CVE Vulnerabilities

CVE-2019-5635

Cleartext Transmission of Sensitive Information

Published: Aug 22, 2019 | Modified: Oct 16, 2020
CVSS 3.x
7.5
HIGH
Source:
NVD
CVSS:3.1/AV:N/AC:L/PR:N/UI:N/S:U/C:H/I:N/A:N
CVSS 2.x
5 MEDIUM
AV:N/AC:L/Au:N/C:P/I:N/A:N
RedHat/V2
RedHat/V3
Ubuntu

A cleartext transmission of sensitive information vulnerability is present in Hickory Smart Ethernet Bridge from Belwith Products, LLC. Captured data reveals that the Hickory Smart Ethernet Bridge device communicates over the network to an MQTT broker without using encryption. This exposed the default username and password used to authenticate to the MQTT broker. This issue affects Hickory Smart Ethernet Bridge, model number H077646. The firmware does not appear to contain versioning information.

Weakness

The product transmits sensitive or security-critical data in cleartext in a communication channel that can be sniffed by unauthorized actors.

Affected Software

Name Vendor Start Version End Version
Hickory_smart_ethernet_bridge_firmware Belwith-keeler - (including) - (including)

Extended Description

Many communication channels can be “sniffed” (monitored) by adversaries during data transmission. For example, in networking, packets can traverse many intermediary nodes from the source to the destination, whether across the internet, an internal network, the cloud, etc.

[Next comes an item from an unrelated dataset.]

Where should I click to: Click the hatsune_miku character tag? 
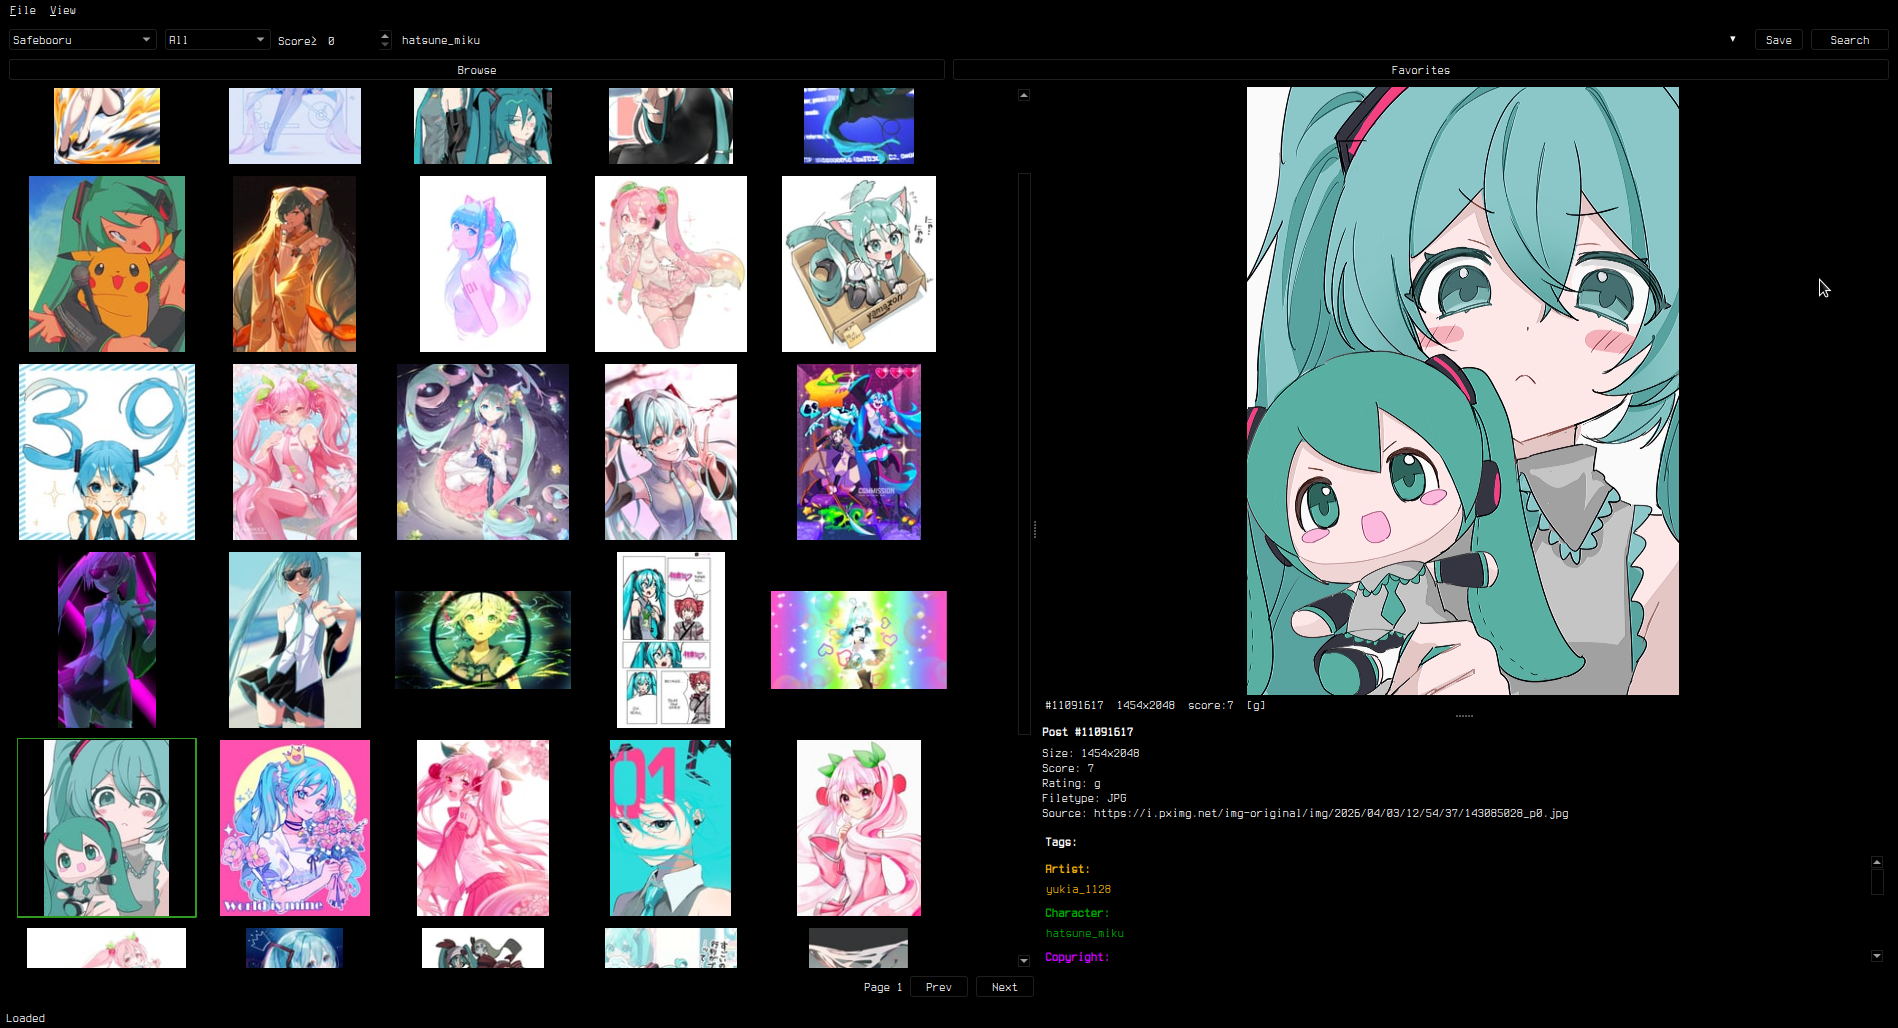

Some actors might have privileged access to a network interface or any link along the channel, such as a router, but they might not be authorized to collect the underlying data. As a result, network traffic could be sniffed by adversaries, spilling security-critical data. Applicable communication channels are not limited to software products. Applicable channels include hardware-specific technologies such as internal hardware networks and external debug channels, supporting remote JTAG debugging. When mitigations are not applied to combat adversaries within the product’s threat model, this weakness significantly lowers the difficulty of exploitation by such adversaries. When full communications are recorded or logged, such as with a packet dump, an adversary could attempt to obtain the dump long after the transmission has occurred and try to “sniff” the cleartext from the recorded communications in the dump itself.